The front and back repartee reminded Daphne of watching the U.S. Open when every former golfer still breathing had a live feed.

In short order it was The Birch, as Jan announced. “The Finns are mighty fans of the birch. This third strophe is a riddle—A flat or D flat center?” They all listened carefully to the frying bacon.

“And here’s Daphne’s Spruce!” he exclaimed. “A slow waltz, not the fast arpeggios in the Risoluto section.”
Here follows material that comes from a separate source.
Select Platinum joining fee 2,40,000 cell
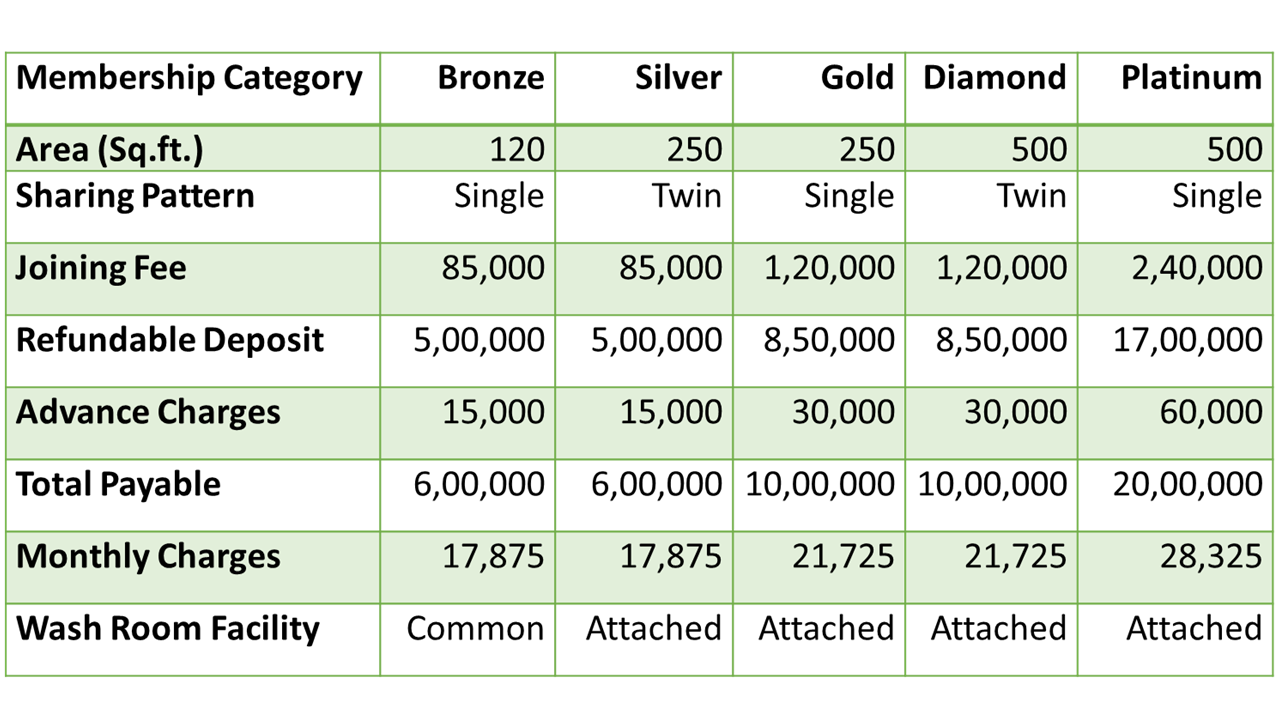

“Larkin had a thing or two to say about trees,” Elijah noted.

“Is it that they are born again
And we grow old?”

“I can’t hear the music with you gibbering poetry!” Simon yelled.

It was just a minute more of Spruce, and the performance ended.

“I told you it was brief!” Jan cried.

“You play beautifully,” said Daphne.

“Played!” he shouted. “And right now I am troubled. Nettlesome Linus Steinbrenner there has me interrogating my mind to know if this concert occurred before or after the Anschluss!” And then of Daphne he asked, “You know your history, do you?”

She hesitated before nodding. “The important things, I think.”

“On the morning of 12 March the Eighth Army of the German Wehrmacht crossed the German-Austrian border. The Blumenkrieg!”

“That means War of Flowers,” Linus added, “because of it’s being an ‘invasion’ without one casualty and no resistance.”

“Between the Anschluss and the war’s beginning,” Jan went on, “there transpired my own struggle between secular art and the soul’s miserable strivings. My mind made up, I took a night train and walked to Vrije Universiteit, to the office of the astonishing Franz Kleinholz. I wasn’t yet twenty. ‘Please accept me as your journeyman, Herr Doktor.’ I admired him more than any thinker of the time.”

“I’ve never heard of Kleinholz,” said Daphne.

“You haven’t heard of him for the same reason you haven’t heard of Trygve Fenstad,” said Jan.

“Think of them,” said Simon. “All the obliterated names we’d have known by heart.”

“He was a Jew?” asked Daphne.

“Yes,” said Jan, “but a Christian convert. And do you know what that means?”

She shook her head at the road ahead.

“Starving to death in a labor camp versus being gassed in a death camp.”

The car was silent for a stretch of time.

“If you haven’t felt a corpse,” he went on, “haven’t carried one for any distance, you have no right to send soldiers anywhere. You cannot command the fates of human beings if you haven’t had a corpse to take care of. They are cold, and if submerged in water—heavy. Very heavy with the water in the lungs.

“Though their arms turn to stone, they clutch at you, make chilling claims on you—lifelong claims. They come to you night after night, clutching your neck with their cold stone arms. They come to you to help them, do something for them, anything you can for them—carry them back in time to when it still wasn’t too late. They demand you love only them. They forbid anything else. They demand you submit—and bid farewell to sleeping peacefully. Ever, ever again.”